Authors: Matteo Riondato (Two Sigma), David Garcia-Soriano, Francesco Bonchi
Published in: Data Mining and Knowledge Discovery, 31(2):314–349
Presented at: Department of Information Engineering, University of Padua, Padua (Italy), September 26, 2016
Abstract: We study the problem of graph summarization. Given a large graph we aim at producing a concise lossy representation (a summary) that can be stored in main memory and used to approximately answer queries about the original graph much faster than by using the exact representation. In this work we study a very natural type of summary: the original set of vertices is partitioned into a small number of supernodes connected by superedges to form a complete weighted graph.

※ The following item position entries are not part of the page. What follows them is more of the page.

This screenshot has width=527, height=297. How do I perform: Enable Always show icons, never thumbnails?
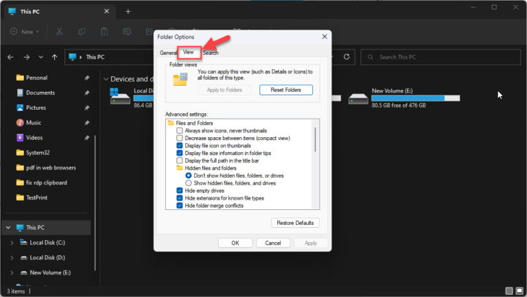point(180,130)
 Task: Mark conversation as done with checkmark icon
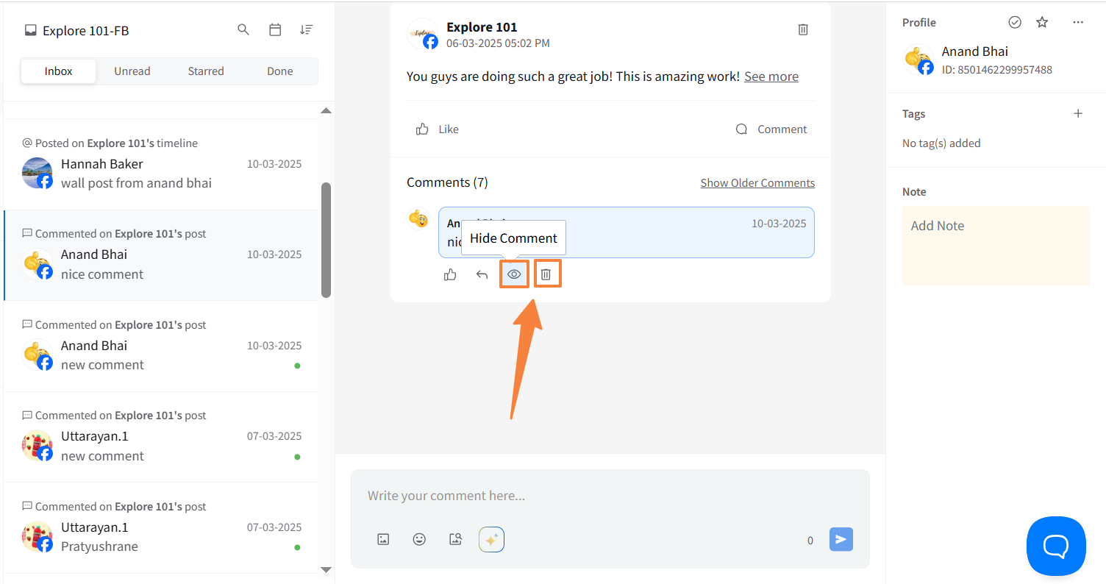(x=1015, y=22)
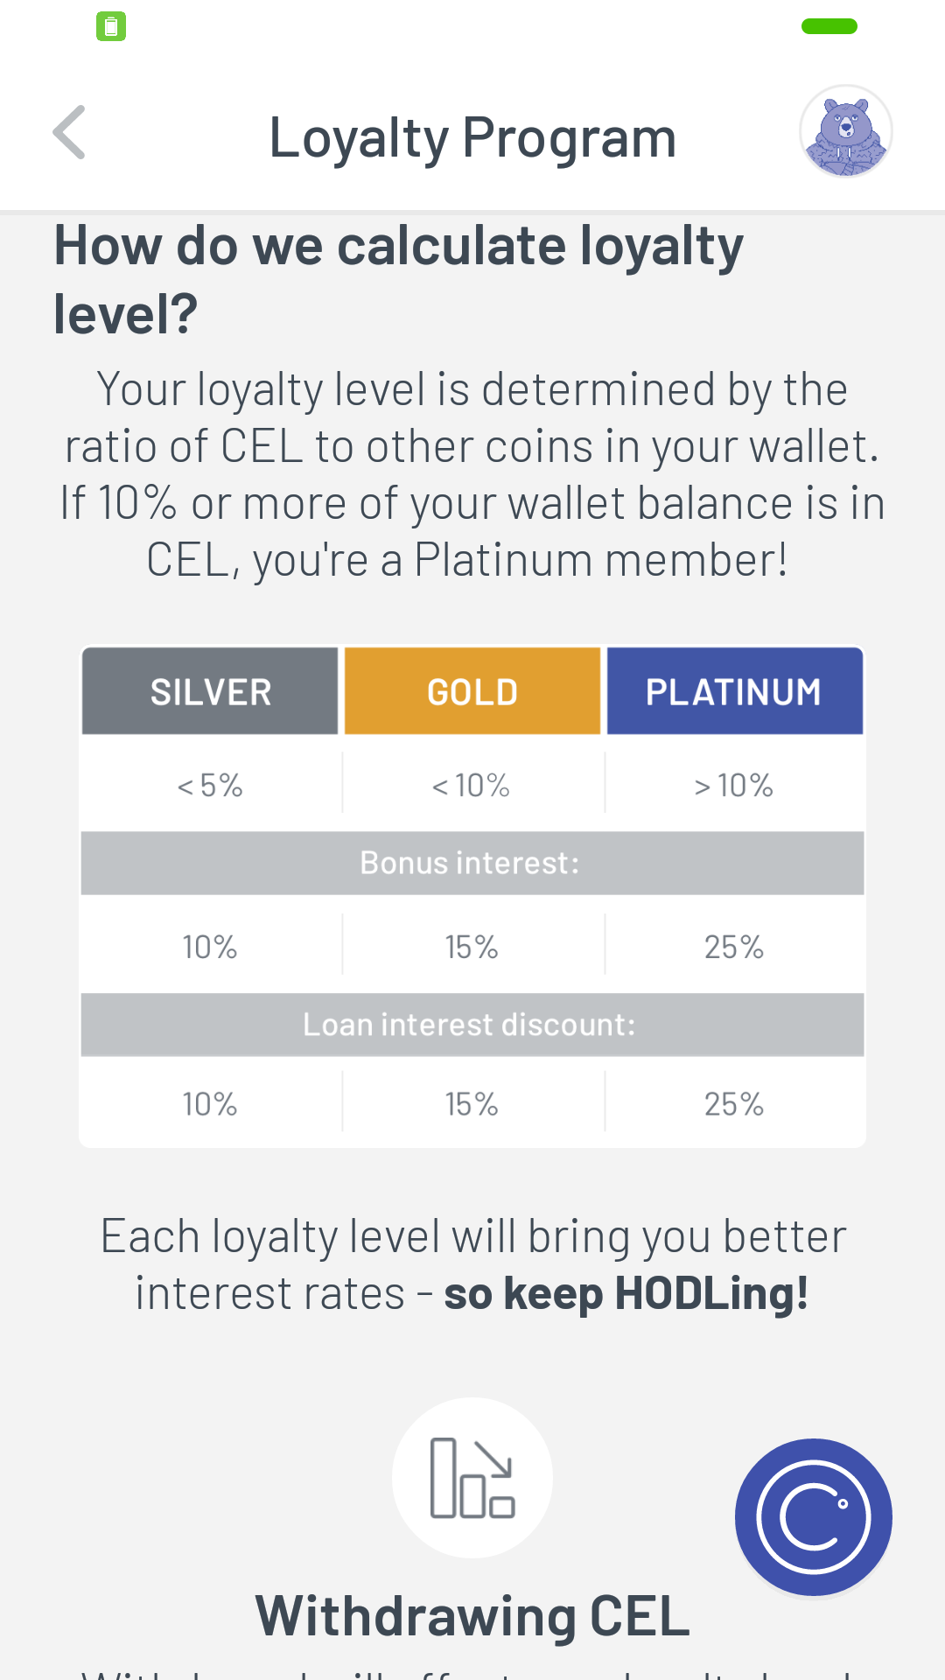Viewport: 945px width, 1680px height.
Task: Tap the green battery status icon
Action: pos(111,26)
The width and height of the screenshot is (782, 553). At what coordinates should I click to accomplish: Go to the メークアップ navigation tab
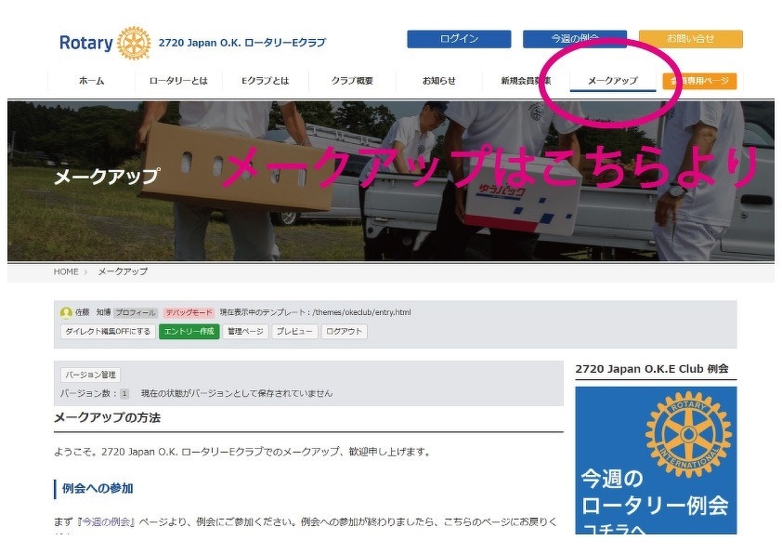point(612,81)
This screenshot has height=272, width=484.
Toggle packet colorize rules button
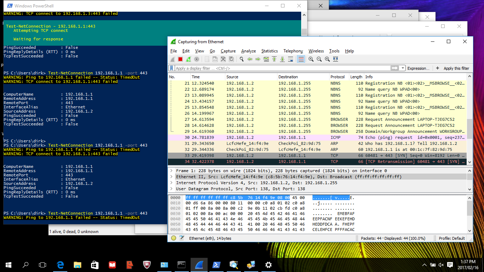[x=301, y=60]
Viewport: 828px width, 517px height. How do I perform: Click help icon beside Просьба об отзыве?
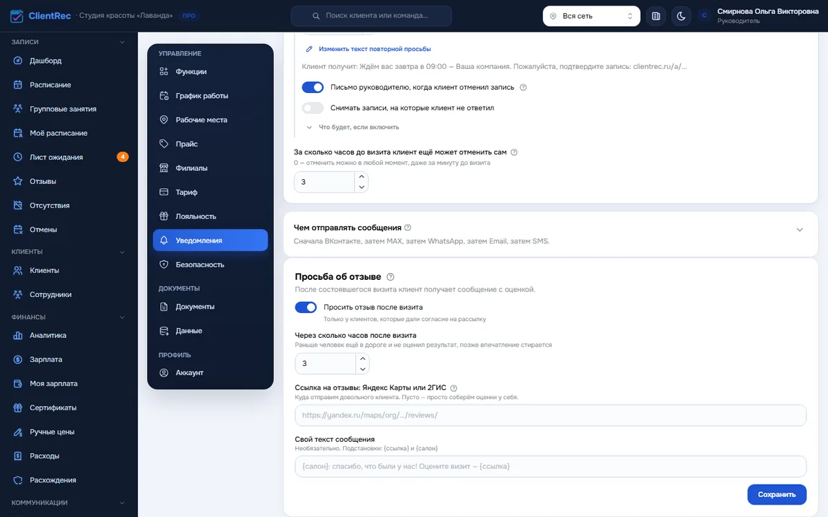[x=391, y=277]
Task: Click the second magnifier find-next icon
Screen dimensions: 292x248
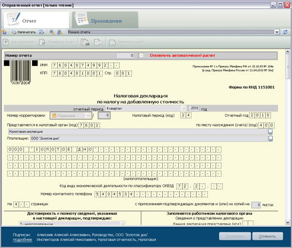Action: 60,32
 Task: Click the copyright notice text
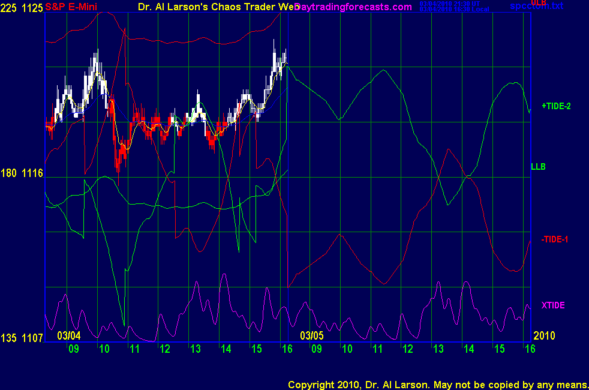(x=437, y=384)
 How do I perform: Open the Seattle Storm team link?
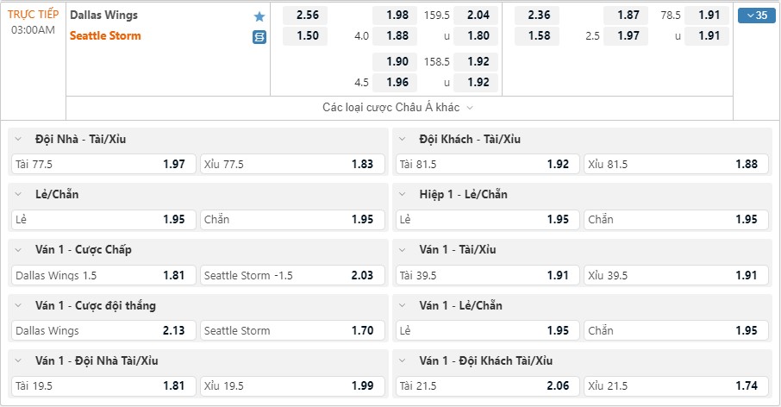click(x=105, y=36)
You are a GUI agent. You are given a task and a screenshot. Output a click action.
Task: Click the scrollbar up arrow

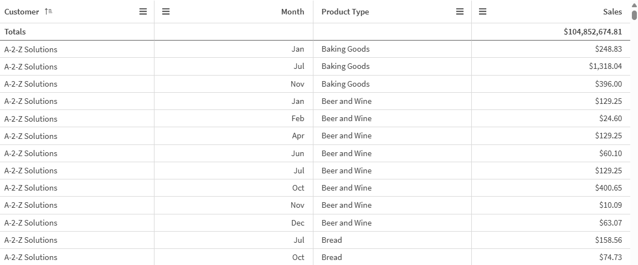(x=634, y=4)
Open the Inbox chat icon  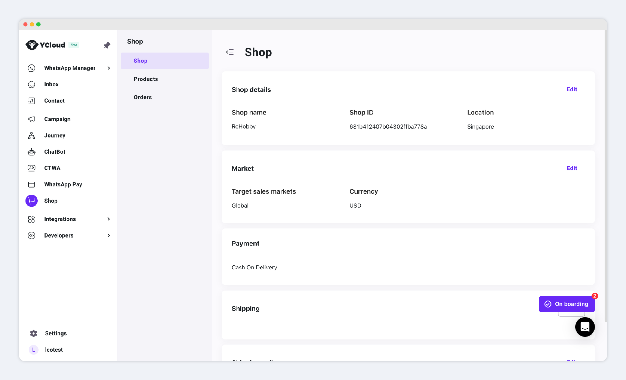coord(32,84)
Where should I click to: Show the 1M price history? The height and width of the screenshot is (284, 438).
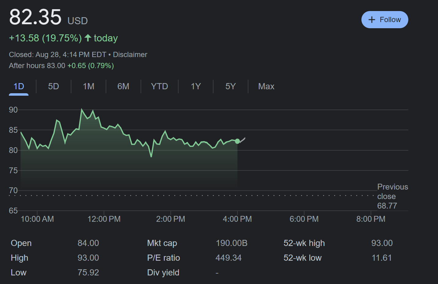click(x=89, y=86)
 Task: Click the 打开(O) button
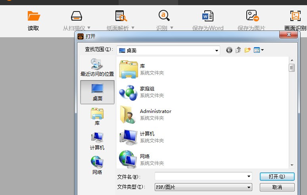277,177
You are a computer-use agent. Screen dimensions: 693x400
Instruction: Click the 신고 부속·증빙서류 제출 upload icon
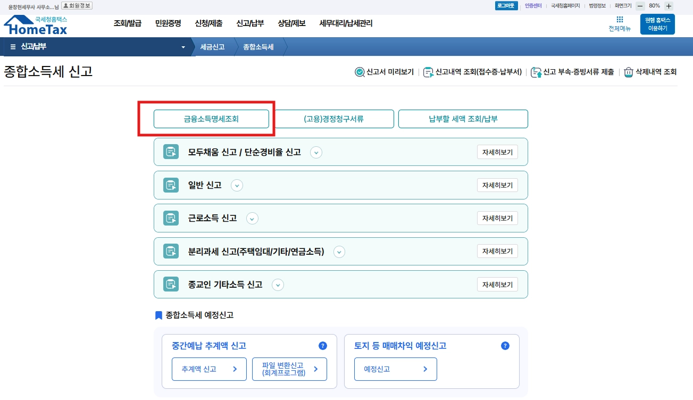click(536, 72)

The superedge weights are the edge densities between vertices in the corresponding supernodes. To quantify the dissimilarity between the original graph and a summary, we adopt the reconstruction error and the cut-norm error. By exposing a connection between graph summarization and geometric clustering problems (i.e., k-means and k-median), we develop the first polynomial-time approximation algorithms to compute the best possible summary of a certain size under both measures. We discuss how to use our summaries to store a (lossy or lossless) compressed graph representation and to approximately answer a large class of queries about the original graph, including adjacency, degree, eigenvector centrality, and triangle and subgraph counting. Using the summary to answer queries is very efficient as the running time to compute the answer depends on the number of supernodes in the summary, rather than the number of nodes in the original graph.